The paint was applied with a flat brush for the surfaces and a little brush for spots the big brush could not reach



Rivets


For the simulation of rivets I used little plastic "diamond" half round beads stickers from a discount store. It's the kind of stuff creative mom's and girls use to make all kinds of bling-bling creations. The beads are about 2 mm in diameter and have a self-adhesive layer on the flat side. Although they are called 'diamonds' the beads are just half round balls, so, no ' diamond' surface. The beads are perfect for rivets and much more cheaper (1080 pieces for only 1,50 euro) than the ones you can buy in the model train hobby stores.
Cheap rivets; 1080 pieces for 1,50 euro!


Apply the self adhesive half round beads with a pincet










Painted with Tamiya XF 69 NATO Black






-o-

Sunday, 10 November 2019

A car for the railway maintenance crew


This is an older project I did somewhere around 2012. It was described on the Continental Garden Trains forum which is unfortunately no longer active since several years now.
 


The base was a second hand but fairly unused LGB Toy-Train caboose. The car was bought cheap because two footplates were missing as you can see on the picture. The plan was to bash the caboose in to something looking more European car for the maintenance workers of the railway.

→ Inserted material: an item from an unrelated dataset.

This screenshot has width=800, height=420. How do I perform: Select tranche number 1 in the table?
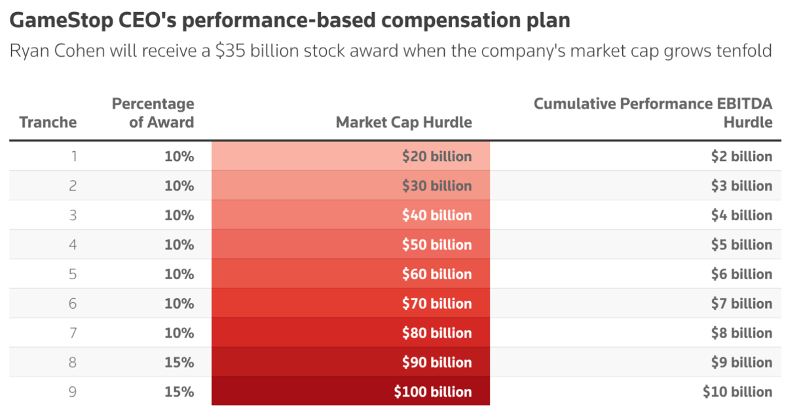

The bash would include at least two mayor steps: the roof had to be altered or replaced to give it a lesser American look and I wanted to get rid of the grips (at least, I think they meant to be grips) that were molded on the sides of the caboose.

A Dremel hand tool was used to sand the grips of. The trick was to gently and lightly, without too much pressure,  moving the sanding tool in the vertical direction, following the "wooden" siding strips. This way the 'scratches' of the sanding will be lesser noticeable and easier to remove than if you sand horizontally.
It is best to wear safety glasses and perhaps even a paper dust mask when doing this; the plastic dust and bits fly everywhere!

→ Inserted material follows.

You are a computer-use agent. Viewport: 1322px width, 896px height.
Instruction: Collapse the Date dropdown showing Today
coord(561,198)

At the left the grip is still in place, at the right the grip is sanded of

 At the spots were the grips were molded, the grooves between the 'wooden' strips on the sidings are interrupted because of the molding.  With an old (but sharp) screwdriver, a hobby knife and a steel ruler this was fixed. Just carve the grooves over with the hobby knife followed by the screwdriver.



After all grooves were done I sanded the sidings again, now using a sanding sponge (some soft foam block with some sort of fine sanding paper on the sides, the type you can buy at the painting suplies at DIY stores). I've gone over the complete model until there was no more difference in surface between the sanded and non-sanded areas. 

Actually, I found this too smooth and neat. There were almost no 'wood grains' visible. I remembered a little tool that master garden railroader (at least in my eyes he is for sure) Ray Dunakin used to create wood grains for his buildings on his In-ko-pah Railroad. It was made from a hobby knife holder with a little saw blade in it. I used this tool and I liked the effect very much. 


When the surface was like I wanted it, I had to fill a few spots with bits of plastic (those spots where the roof supports fall in and where the caboose lanterns were mounted. I used very thin strips of polystyrene on top to cover the filled up openings.

The missing steps were replaced by a set that came from an old and incomplete LGB " Dynamite" car so that was solved quickly.

Next step was painting the body and chassis. I used Tamiya acrylic paint. If I remember correct I used Tamiya XF26 (deep green) as base with several slight grades of green and some weathering with thinned oil paint. A mixture of black and brown/rust for the chassis.



The roof was build out of polystyrene. A skeleton made from 4 supports, reinforced with strips and sheet. This skeleton fits nicely into the inside of the car.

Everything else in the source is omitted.